Each year, the prospect of the year 12 formal lurks in the back of the minds of the graduating cohorts, and deciding what to wear can be more daunting than the HSC itself.
For departing students of The Rivers Secondary College, this anxiety was luckily quelled this year thanks to Thread Together.
Year 12 student, Luke Crawford, was feeling very dapper and said that without the program he wouldn't have had a suit for the formal.
Thread Together is a non-for-profit that provides clothing to communities and people in need through saving end-of-season garments that go to landfill.
Since its formation 11 years ago, it has continued to grow and in 2022 they redistributed 1.2 million units of clothing.

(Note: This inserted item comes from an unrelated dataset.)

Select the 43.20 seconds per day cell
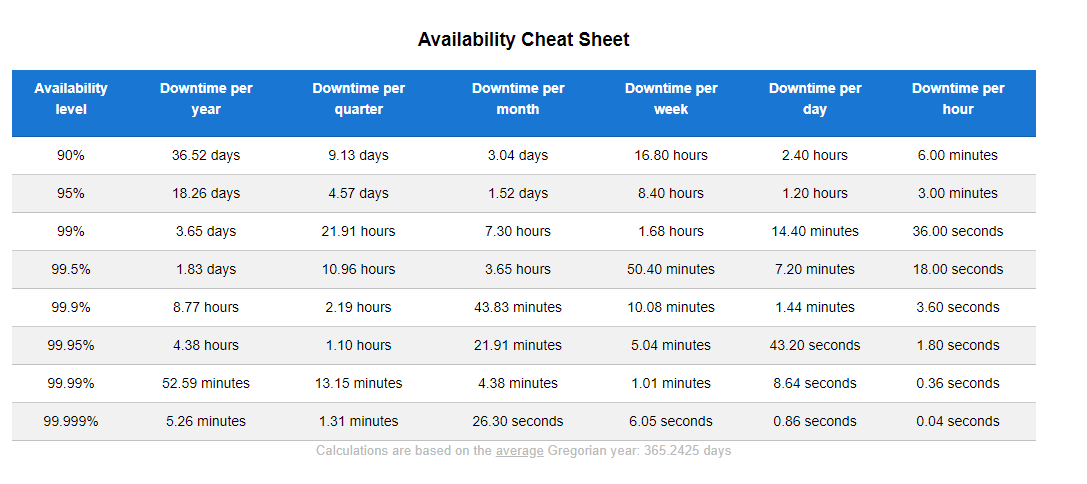The image size is (1087, 484). click(x=815, y=345)
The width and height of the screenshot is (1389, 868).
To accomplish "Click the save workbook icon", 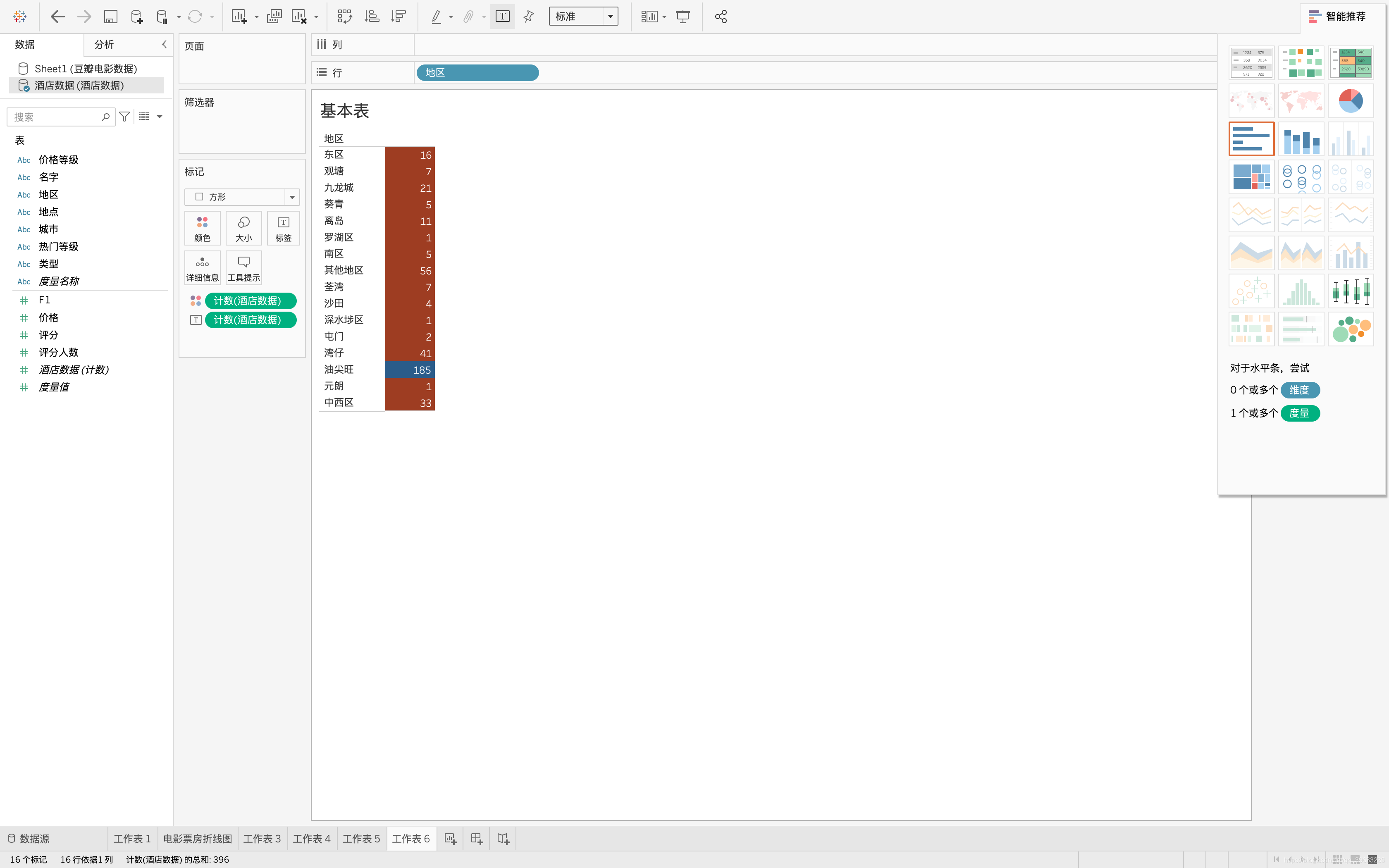I will (110, 17).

Former Lismore resident and board member of Thread Together, Adam Worling, said that at the heart of the organisation is a drive to help people in need and to help curb climate change.
"We deal with people living in domestic violence situations, new arrivals, refugees and people coming out of incarceration," he said.
The first time that Thread Together ran a campaign to support Lismore was when the floods hit in 2022.
They set up a clothing hub at the showground where they stayed for 5 months to support the community.
Within the first two days of setting up they gave away 16 000 units of clothing and over the 5 months they gave around 450 000 units.
The program that has seen local students getting dressed in designer threads started last year, and stemmed from Adam Worling wanting to do more for his home town.
When the first clothing hub was coming to an end, Mr Worling thought that due to the Rivers Secondary College being shut down, they would have a big school formal to boost the students morale.
He proposed his idea, and unsurprisingly the schools were eager to launch the program.
This year 91 students from across the region were gifted with designer attire, and they can now head into the remainder of their exams with the added confidence that their formal outfits are sorted.